We are sad to report both Chur Burger and Albion Street Kitchen are closed until further notice due to a kitchen fire
There are plenty of reasons to revisit 48 Albion Street, Surry Hills: it’s the perfect chance to catch chef Warren Turnbull before he escapes to the wilds of New Zealand later in the year; you’ll want to take a gander at the-new look room; and there’s that new menu complete with way-down-low prices.
But it’s the cheese on toast that should be at the top of your list. The cheddar (from Tasmanian small producers Pyengana Dairy Company) is so light it’s almost like gently whipped cream, sitting on a single slice of soft brioche. Thin shavings of fresh black truffle and sautéed nibs of baby asparagus take it from breakfast to supper, pimped out with a scattering of plump Pedro Ximenez-soaked raisins.
It’s definitely a sunnier outlook at the old Assiette site. All the joy, finesse and skill that made Turnbull’s old restaurant such a success are still on show, only it’s a little more casual. The prices have come right down ($30 mains, $20 entrees, $15 desserts, $8 sides), the room has opened up with a lick of electric blue paint, and the raw wood blinds are open, flooding the room with natural light.
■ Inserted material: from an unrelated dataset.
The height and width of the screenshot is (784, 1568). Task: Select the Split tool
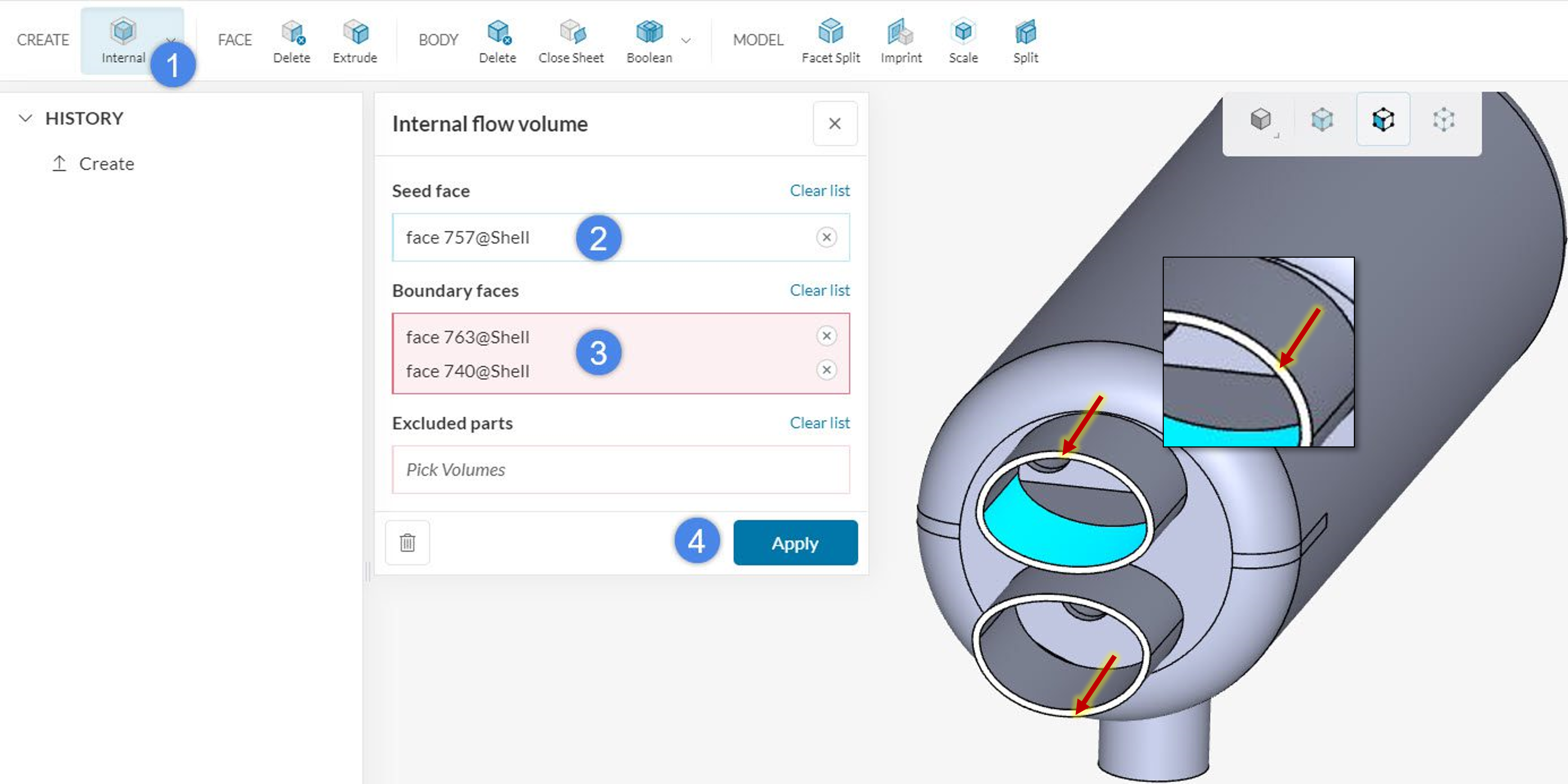point(1025,40)
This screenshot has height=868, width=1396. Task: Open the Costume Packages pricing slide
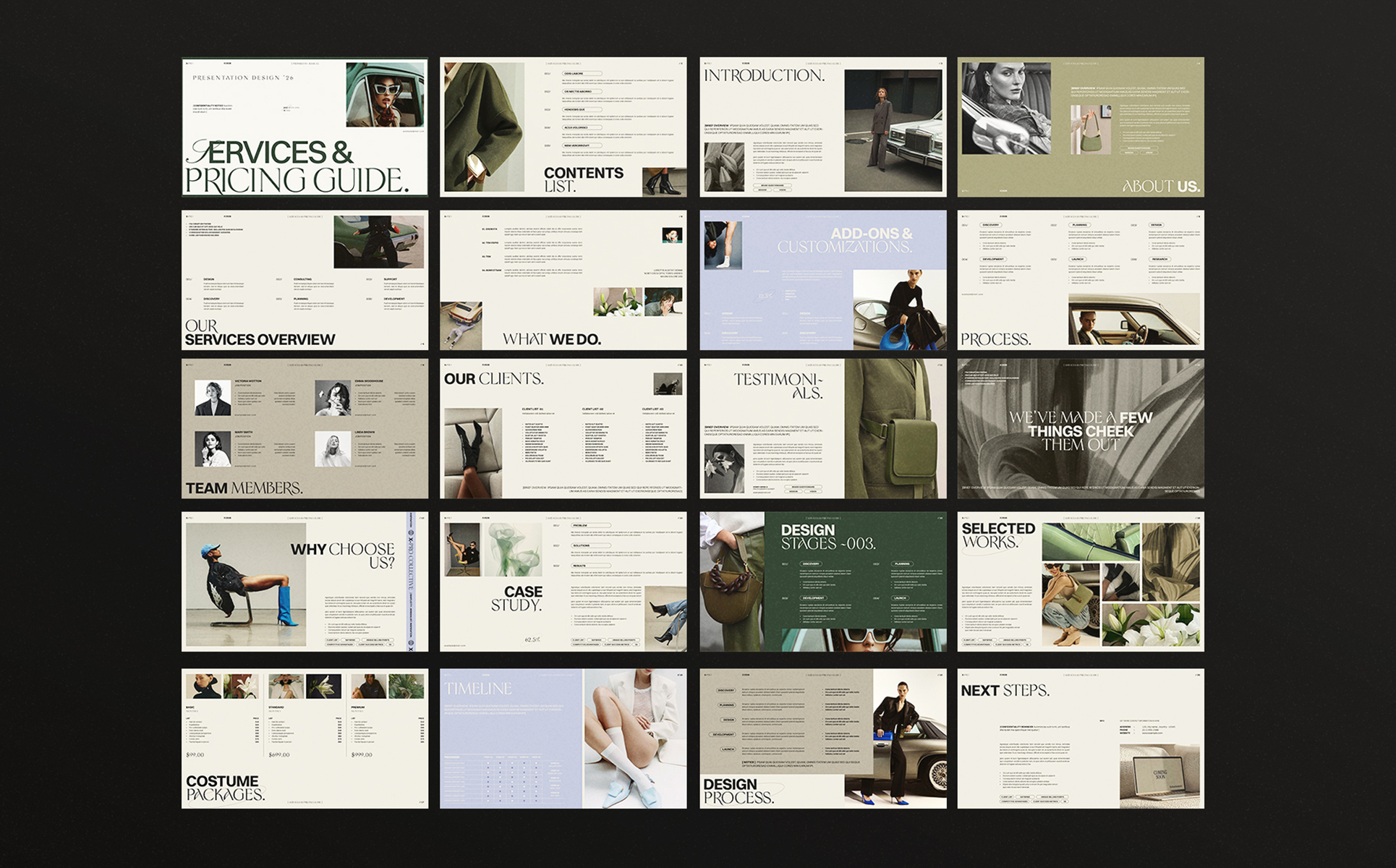pyautogui.click(x=305, y=739)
Sera Kerr (ex-Four in Hand) is running the floor here now, and is even pouring some interesting craft beers, like the dark and dusty Dalgety Smoked Porter from the Snowy Mountains.
And because one venture is never enough, Turnbull has also opened a burger bar called Chur Burger around the corner on Beauchamp Lane. Word on the street is five burgers at $10 each, chips, shakes and softies. Watch this space. But for now, we’re concentrating on the buns back at Albion Street. Namely, the pull-apart milk bun loaf served with a glass jug of rosemary-infused olive oil.
Rare slices of bavette (aka flank steak) – everybody’s favourite flavoursome secondary beef cut with extra chew – is served with Turnbull’s take on nasu dengaku. Here, sweet, miso-glazed eggplant is scattered with sesame seeds, a few baby coriander leaves and a little spinach to level the sweetness.
Chlorophylliacs can back up the greenery with pan-fried zucchini and garlic butter. It’s a decent side, though main courses are pretty self-sufficient – you don’t really need the extra food. We’d probably give the chips with chilli salt a miss next round for the same reason.
You do, however, need to order the honeycomb parfait. Creamy, sweet and gooey, it’s freshened up with a quenelle of fennel custard, all snapped up with little deep golden shards of pine nut praline.
Albion Street Kitchen is a fresh, successful revision of a much-loved restaurant site. And hey – they nail the argument for serving breakfast for supper.